Personally: My parents constantly fight. This has been going on since I was a kid. My father was always working and what most RP people might call a "nice guy". My mother would talk s**t about my dad often in front of me and my siblings. They would get into big arguments it seemed like on a regular basis. My father never really showed alot of love towards my mother either, or even seemed to try and fix things between both of them. I believe this affected my early dating life. I got very little if any guidance on how to approach relationships with women. Ironically one time my father actually asked ME for advice with my mother.

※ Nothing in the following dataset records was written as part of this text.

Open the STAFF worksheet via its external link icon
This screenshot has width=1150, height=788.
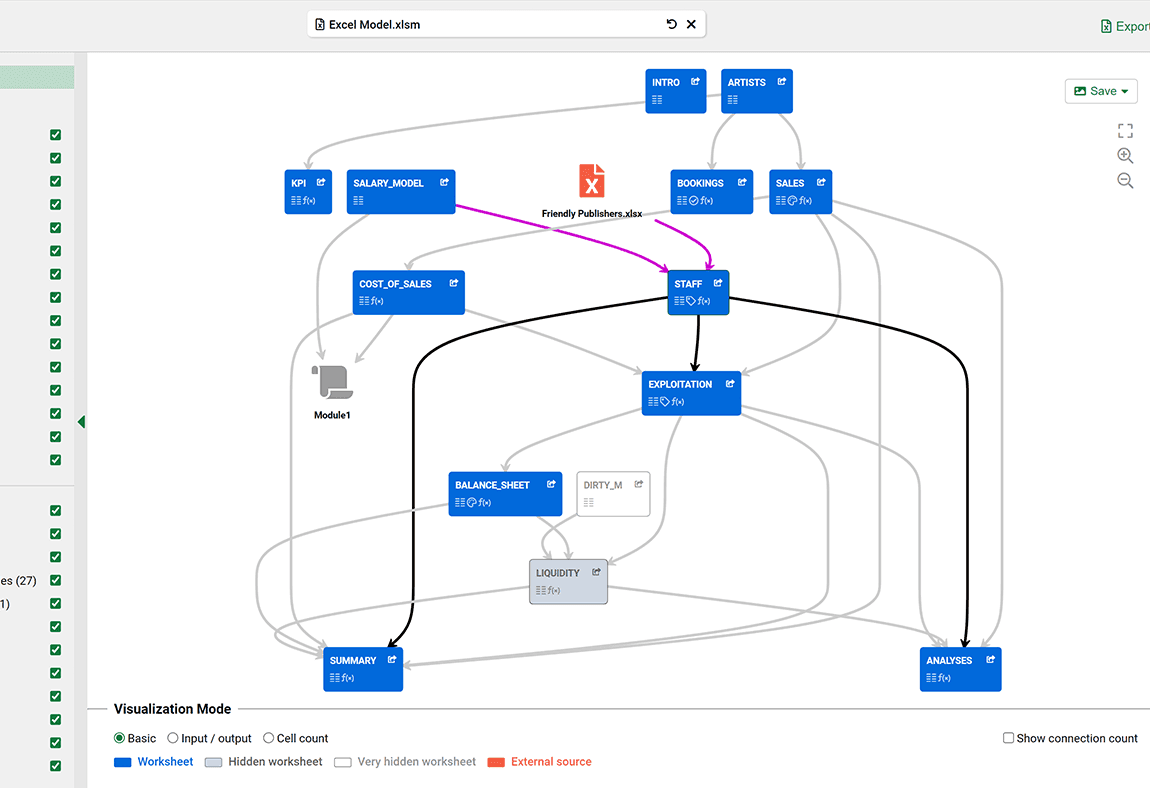click(719, 283)
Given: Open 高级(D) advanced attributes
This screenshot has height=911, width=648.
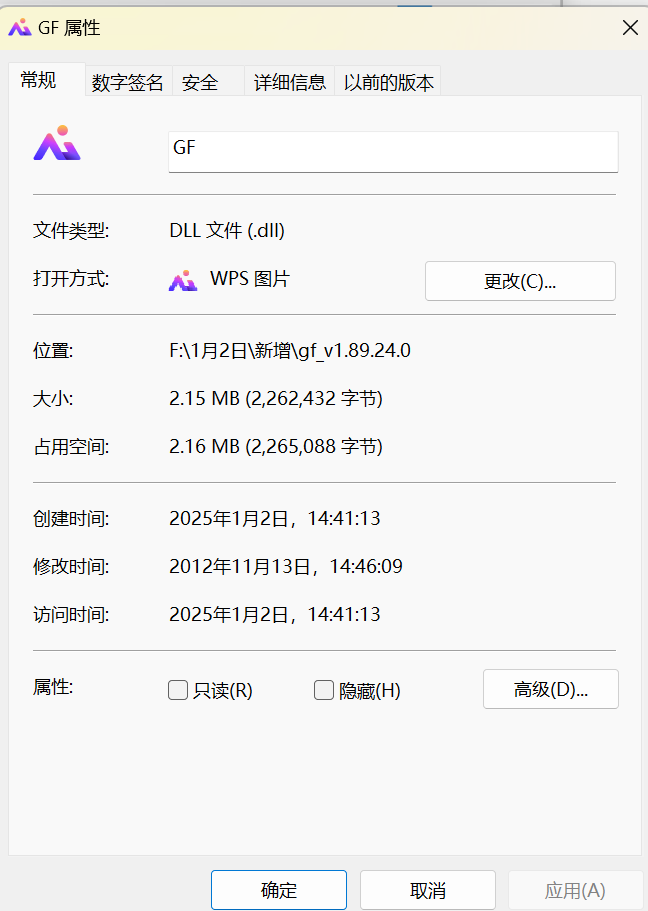Looking at the screenshot, I should [x=550, y=688].
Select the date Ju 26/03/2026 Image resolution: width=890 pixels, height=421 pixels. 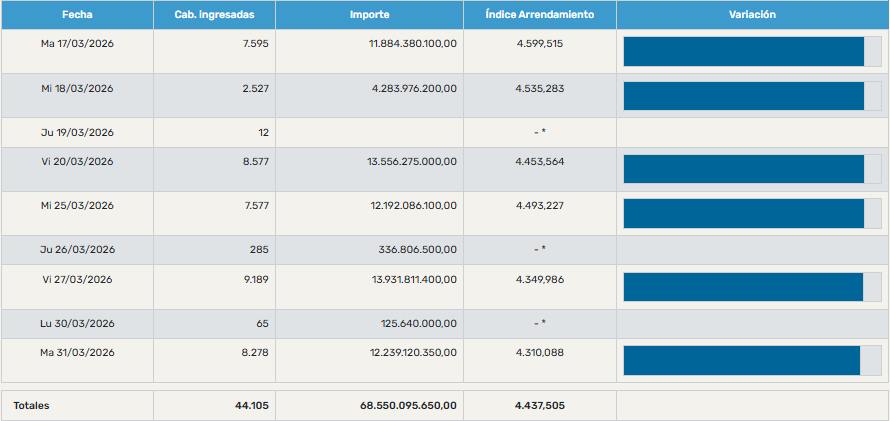pyautogui.click(x=77, y=249)
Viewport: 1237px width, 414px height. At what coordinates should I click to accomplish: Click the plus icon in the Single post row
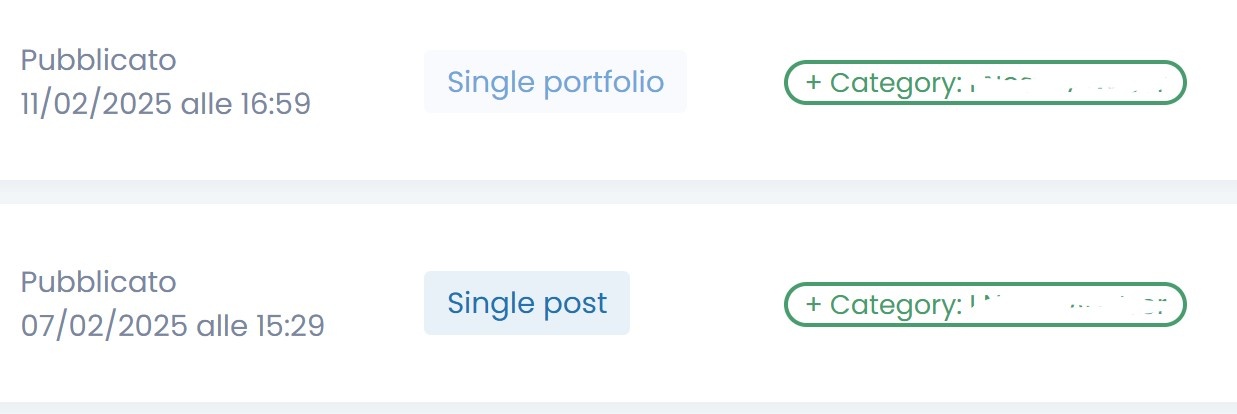point(813,304)
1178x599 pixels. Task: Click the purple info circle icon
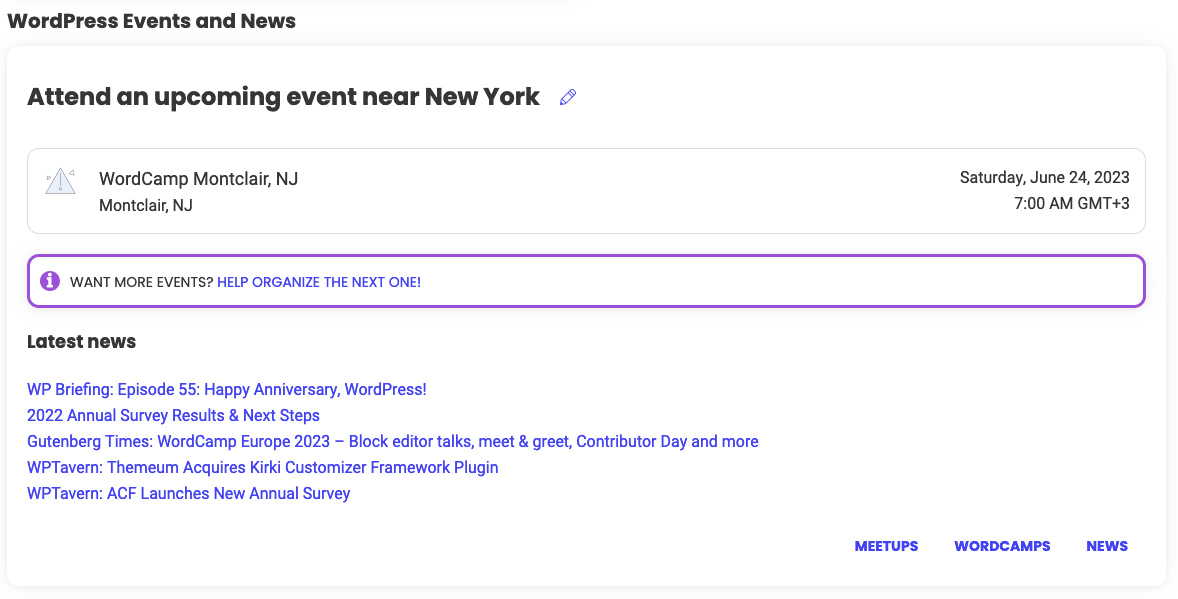point(50,281)
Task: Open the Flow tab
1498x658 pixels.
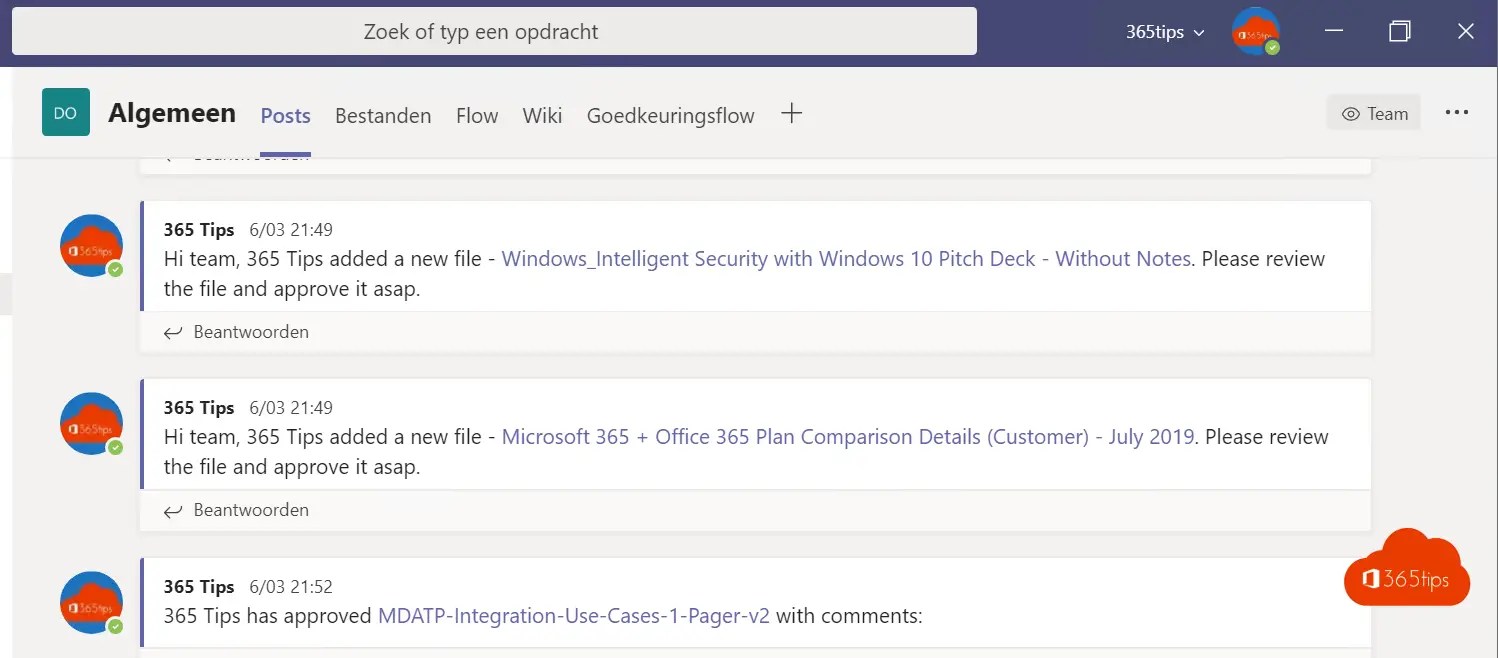Action: coord(477,116)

I don't know all the specifics but I would suspect their relationship is a dead bedroom. My mother told me relatively recently she caught my father watching porn and talking to other women on facebook. I'm not sure as to the details, accuracy, etc. I honestly think I just disassociated with this, and refused to let myself get involved. There was other more important and heavier things happening at that time as well, and I never confronted my dad on this.
They continue to get in arguments, seemingly more frequently since then. And my mother continuously accuses him of cheating or talking to "his girlfriends". I asked my father what was going on between them and he actually told me something along the lines of "this has been going on for awhile, and it's no more Mr Nice guy".
My mother acts more and more in a feminist/independent way as this drama continues, not in a motherly way as one might expect. Additionally, I continue to learn rumors and whispers of both their past history. This includes possible drug use from my father, and more disappointing is hearing rumors of my mother working as a stripper in her past.
This has affected my brother as well, I believe. I won't get into details about that, but I see his development and guidance in life just turned out worse than mine. He is doing way better for himself though lately and also seems to disassociate from this drama. I'm proud of the direction he's turned his life around in.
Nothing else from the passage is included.